Georgia Court of Appeals’ November Term Ends

            November 30 marked the end of the September Term of the Georgia Court of Appeals.  The end of the Court’s terms often follows an interesting dynamic.  However, that dynamic can impact the usefulness of the Court’s decisions.

           The Georgia Court of Appeals has three terms of court:  January, April and September.  The Georgia Court of Appeals is obligated by the Georgia Constitution to decide an appeal by the end of the term after it is placed on the docket for hearing.  Therefore, a case docketed for hearing in the April term must be decided by the end of the September term.  The last few weeks of a term is known as the “distress” period in which the Court decides all of the pending cases that must be decided to satisfy the “two-term” rule.  Frequently, the decisions at the end of the term involve more complicated cases, involve dissents, or are cases in which the Court is reconsidering its precedents.

             On the last day of the recent September term, the Georgia Court of Appeals issued a number of decisions that involved dissents.  In the Interest of S.M.B., Case No. A12A1275; Kent v. Mitchell, Case No. A12A1144; and Cox v. Mayan Lagoon Estates, Ltd., Case No. A12A1062.  Johnson v. Omondi, Case No. A12A1347 (decided November 27, 2012), involved a dissent in which the majority held that the plaintiff had failed to produce the quantum of evidence needed to survive the defendants’ motion for summary judgment on a claim of gross negligence under the Georgia emergency medical care statute, O.C.G.A. § 51-1-29.5.  The dissenters believed that the plaintiff had produced sufficient evidence to survive summary judgment.  Although there were dissents in these cases, the majority opinions nevertheless are citable as precedents.

             The “two term” rule produced an interesting impact on the resolution of Nalley v. Langdale, Case No.
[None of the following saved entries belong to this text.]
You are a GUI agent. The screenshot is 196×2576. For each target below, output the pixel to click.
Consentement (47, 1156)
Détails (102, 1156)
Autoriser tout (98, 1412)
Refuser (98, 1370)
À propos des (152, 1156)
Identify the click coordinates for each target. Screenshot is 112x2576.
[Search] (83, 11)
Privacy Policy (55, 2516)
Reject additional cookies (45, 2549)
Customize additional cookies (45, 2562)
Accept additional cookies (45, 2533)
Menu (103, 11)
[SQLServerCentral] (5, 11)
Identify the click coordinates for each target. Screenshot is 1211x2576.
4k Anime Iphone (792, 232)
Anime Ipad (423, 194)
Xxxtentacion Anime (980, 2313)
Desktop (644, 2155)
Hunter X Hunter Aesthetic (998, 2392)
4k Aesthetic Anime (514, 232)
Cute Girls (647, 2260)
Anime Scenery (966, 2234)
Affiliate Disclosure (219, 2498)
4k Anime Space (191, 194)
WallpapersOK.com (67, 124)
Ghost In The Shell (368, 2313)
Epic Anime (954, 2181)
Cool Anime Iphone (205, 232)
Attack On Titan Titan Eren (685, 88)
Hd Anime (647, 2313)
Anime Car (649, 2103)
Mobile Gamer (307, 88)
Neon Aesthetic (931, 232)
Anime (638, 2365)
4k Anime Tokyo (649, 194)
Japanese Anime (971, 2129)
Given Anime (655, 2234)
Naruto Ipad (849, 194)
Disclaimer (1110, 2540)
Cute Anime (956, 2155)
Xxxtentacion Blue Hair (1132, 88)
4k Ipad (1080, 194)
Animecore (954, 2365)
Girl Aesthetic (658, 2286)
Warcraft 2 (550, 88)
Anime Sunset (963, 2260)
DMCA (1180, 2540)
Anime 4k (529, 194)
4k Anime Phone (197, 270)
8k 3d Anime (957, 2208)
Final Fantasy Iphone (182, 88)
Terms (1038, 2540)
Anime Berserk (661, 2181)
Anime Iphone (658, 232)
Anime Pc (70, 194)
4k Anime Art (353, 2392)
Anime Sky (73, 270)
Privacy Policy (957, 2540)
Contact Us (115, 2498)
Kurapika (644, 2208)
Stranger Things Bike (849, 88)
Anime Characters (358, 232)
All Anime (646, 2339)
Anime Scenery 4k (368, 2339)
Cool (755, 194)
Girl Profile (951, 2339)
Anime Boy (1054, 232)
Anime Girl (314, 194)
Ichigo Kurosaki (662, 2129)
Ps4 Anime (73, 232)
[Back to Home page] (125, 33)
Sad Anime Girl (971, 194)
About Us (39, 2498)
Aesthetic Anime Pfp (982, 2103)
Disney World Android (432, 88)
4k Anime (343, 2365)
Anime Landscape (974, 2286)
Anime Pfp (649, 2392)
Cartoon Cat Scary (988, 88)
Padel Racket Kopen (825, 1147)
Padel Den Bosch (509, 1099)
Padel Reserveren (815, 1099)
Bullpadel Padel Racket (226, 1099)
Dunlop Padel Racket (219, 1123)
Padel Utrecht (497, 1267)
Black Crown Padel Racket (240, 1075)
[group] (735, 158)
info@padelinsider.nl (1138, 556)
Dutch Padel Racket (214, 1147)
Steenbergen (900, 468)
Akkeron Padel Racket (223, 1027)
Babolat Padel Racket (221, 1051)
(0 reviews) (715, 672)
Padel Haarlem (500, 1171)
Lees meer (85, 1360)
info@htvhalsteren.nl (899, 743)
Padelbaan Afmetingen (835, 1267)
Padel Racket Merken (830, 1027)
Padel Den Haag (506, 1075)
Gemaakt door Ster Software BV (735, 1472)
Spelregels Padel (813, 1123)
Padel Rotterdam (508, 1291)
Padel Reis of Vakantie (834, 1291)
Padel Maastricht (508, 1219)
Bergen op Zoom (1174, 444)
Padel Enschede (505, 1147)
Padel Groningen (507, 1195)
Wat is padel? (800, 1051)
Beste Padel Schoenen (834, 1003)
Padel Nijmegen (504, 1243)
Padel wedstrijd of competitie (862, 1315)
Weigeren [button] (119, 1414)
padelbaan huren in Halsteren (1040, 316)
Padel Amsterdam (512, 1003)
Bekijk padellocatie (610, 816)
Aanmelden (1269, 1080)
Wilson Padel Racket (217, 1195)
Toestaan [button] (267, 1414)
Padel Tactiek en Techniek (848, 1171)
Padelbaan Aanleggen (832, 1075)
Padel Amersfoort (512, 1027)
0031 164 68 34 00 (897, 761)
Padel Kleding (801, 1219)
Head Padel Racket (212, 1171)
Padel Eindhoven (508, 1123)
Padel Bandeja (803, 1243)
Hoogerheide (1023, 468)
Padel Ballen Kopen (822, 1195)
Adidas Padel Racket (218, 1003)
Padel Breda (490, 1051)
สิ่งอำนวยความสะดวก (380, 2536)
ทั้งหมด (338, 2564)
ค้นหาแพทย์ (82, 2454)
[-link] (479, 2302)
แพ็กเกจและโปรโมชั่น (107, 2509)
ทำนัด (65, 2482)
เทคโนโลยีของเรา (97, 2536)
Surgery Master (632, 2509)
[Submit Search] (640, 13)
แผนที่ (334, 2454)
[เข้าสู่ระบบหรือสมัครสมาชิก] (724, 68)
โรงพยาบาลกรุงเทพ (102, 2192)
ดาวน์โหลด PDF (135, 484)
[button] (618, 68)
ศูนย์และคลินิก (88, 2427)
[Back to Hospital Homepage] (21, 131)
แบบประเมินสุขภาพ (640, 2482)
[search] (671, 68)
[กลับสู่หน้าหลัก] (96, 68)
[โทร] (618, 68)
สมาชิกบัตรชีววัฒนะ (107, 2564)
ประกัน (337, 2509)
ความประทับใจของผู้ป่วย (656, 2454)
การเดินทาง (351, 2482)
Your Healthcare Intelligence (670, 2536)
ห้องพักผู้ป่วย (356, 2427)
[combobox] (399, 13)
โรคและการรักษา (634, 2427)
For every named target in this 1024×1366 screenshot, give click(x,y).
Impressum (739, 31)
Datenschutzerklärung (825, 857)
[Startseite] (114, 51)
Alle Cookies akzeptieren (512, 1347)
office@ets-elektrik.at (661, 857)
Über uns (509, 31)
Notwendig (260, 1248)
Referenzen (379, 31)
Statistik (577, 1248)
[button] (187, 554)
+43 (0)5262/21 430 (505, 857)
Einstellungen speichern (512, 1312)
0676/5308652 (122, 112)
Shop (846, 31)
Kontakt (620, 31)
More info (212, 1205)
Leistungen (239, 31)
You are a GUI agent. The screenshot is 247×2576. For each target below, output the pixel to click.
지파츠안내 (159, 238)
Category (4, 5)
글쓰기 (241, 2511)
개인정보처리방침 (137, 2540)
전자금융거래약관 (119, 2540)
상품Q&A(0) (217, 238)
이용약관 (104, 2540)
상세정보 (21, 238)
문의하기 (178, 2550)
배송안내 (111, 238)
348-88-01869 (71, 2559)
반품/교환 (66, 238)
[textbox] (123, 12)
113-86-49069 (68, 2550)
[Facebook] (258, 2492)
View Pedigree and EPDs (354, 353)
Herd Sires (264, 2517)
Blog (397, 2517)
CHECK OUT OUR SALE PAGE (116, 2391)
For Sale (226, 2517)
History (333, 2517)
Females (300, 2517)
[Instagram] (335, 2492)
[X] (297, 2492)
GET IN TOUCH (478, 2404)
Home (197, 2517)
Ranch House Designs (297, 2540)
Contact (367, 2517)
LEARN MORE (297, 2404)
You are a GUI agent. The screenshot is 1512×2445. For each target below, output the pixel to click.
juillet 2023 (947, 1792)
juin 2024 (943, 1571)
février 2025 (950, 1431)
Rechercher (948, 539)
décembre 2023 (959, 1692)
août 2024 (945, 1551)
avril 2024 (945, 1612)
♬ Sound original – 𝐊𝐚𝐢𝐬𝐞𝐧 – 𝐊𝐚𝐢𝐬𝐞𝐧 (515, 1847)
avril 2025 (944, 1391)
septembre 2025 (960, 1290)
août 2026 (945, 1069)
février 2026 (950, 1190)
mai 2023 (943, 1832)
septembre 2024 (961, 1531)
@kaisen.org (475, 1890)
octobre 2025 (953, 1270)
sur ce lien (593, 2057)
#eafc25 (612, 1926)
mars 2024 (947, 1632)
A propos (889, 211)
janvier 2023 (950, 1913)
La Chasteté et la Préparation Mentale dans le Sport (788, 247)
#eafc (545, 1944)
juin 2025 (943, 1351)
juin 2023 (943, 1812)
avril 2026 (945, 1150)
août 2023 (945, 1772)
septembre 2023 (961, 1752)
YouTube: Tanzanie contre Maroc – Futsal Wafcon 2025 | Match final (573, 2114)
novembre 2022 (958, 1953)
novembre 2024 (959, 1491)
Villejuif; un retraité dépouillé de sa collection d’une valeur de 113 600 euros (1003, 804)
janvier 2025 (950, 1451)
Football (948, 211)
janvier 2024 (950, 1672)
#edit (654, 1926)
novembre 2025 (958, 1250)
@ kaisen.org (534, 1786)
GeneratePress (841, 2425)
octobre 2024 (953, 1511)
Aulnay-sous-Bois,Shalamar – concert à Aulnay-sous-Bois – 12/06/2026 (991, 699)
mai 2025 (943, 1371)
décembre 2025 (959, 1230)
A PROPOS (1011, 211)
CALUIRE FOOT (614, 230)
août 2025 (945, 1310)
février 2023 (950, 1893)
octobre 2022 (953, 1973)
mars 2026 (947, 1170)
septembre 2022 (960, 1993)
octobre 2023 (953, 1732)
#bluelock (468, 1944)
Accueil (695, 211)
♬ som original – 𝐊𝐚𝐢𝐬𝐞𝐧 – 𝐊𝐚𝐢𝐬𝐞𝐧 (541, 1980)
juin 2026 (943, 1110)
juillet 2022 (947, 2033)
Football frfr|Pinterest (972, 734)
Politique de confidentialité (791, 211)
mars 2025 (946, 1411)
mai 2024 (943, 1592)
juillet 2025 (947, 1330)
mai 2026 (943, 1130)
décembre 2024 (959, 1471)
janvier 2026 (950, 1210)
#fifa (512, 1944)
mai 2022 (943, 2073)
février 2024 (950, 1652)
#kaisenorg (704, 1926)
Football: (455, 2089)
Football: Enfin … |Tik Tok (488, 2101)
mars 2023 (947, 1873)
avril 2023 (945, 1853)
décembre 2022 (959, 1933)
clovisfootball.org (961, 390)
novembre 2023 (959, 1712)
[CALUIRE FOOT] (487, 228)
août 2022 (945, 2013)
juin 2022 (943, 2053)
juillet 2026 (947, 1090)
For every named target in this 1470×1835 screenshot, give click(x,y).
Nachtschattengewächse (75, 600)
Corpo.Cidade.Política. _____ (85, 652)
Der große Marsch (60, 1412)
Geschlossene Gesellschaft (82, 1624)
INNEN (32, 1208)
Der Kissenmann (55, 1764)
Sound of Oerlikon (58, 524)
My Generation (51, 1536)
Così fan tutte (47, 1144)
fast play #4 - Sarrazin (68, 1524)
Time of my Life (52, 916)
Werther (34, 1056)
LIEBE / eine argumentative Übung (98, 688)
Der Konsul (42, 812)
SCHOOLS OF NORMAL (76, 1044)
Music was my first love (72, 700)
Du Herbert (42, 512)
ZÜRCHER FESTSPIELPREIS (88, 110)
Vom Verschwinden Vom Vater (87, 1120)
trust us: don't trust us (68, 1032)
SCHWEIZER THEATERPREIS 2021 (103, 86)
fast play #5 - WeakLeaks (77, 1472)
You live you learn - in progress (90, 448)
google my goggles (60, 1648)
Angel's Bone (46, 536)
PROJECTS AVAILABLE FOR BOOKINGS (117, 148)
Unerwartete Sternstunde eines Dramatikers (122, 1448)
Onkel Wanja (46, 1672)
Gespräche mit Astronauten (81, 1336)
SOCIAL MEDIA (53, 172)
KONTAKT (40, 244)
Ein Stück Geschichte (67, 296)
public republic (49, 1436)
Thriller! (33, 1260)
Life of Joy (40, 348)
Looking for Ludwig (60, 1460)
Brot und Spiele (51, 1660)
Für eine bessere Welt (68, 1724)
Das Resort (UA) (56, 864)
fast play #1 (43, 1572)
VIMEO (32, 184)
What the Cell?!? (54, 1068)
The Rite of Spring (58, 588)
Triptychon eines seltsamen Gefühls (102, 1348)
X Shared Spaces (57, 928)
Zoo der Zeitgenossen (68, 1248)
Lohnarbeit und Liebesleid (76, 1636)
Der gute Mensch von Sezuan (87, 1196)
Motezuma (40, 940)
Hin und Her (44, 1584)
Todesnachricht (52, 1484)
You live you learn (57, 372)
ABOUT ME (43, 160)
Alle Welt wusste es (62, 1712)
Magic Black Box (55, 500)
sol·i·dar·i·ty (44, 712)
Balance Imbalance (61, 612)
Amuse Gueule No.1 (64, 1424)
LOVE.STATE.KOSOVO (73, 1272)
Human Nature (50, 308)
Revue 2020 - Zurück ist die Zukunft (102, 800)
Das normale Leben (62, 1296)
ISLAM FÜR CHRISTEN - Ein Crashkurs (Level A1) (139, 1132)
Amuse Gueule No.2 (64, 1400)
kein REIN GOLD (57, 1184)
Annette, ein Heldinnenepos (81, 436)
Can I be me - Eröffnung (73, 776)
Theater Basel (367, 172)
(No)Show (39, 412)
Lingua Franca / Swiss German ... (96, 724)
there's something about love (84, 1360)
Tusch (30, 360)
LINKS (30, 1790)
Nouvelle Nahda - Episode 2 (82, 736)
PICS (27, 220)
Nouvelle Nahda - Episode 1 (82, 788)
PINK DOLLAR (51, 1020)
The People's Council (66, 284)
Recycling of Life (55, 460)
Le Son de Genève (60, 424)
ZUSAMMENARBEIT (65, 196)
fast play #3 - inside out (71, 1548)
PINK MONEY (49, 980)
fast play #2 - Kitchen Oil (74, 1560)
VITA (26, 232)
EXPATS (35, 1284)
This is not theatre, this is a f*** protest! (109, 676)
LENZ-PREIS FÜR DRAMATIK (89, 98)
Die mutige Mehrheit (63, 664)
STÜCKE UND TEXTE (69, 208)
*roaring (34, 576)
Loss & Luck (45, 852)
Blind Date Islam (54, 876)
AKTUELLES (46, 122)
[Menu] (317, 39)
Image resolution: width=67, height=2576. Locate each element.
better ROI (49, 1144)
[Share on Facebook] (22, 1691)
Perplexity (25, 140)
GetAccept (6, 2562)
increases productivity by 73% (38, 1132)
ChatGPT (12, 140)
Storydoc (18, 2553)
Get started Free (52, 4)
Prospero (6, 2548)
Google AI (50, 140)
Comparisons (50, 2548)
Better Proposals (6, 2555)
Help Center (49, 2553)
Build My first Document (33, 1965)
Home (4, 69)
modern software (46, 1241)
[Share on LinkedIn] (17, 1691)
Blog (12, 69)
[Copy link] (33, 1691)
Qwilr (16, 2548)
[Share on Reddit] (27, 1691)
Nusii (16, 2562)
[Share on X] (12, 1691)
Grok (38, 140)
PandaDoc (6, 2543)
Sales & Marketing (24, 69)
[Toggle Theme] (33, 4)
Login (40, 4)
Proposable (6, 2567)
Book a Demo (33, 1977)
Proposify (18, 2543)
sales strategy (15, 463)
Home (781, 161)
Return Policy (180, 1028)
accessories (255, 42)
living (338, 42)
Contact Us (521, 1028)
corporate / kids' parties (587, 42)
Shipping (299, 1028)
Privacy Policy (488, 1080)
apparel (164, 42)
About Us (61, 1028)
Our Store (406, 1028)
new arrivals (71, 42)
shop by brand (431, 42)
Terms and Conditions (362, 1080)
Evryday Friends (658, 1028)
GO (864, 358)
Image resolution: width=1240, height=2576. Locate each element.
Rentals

A12A1602 (decided November 30, 2012).  That case was a complicated trust dispute involving appeals and cross-appeals.  Judge Dillard concurred “dubitante” in the judgment only.  That means he did not concur in the reasoning of the majority opinion and, therefore, that opinion cannot be cited as precedent in other cases.  Judge Dillard offered the following:

 “I concur because I cannot say with confidence that my colleagues on the panel are incorrect in the manner they have chosen to resolve the issues before us.  But I do so with serious doubts.  And if I were deciding this case alone, my reasoning and conclusions might differ from the majority’s in several material respects.  That said, I am satisfied that my colleagues have carefully and seriously studied this case.  Chief Judge Ellington has penned a thoughtful opinion in which Presiding Judge Phipps has fully concurred.  I commend them both for the amount of time and effort they have exerted in resolving this difficult and important case.  Unfortunately, our constitutional duty to resolve this appeal today (within two terms of docketing) precludes me from engaging in the type of extended study necessary to achieve a high degree of confidence that my experienced, able colleagues are right.”

Efficiency has its price.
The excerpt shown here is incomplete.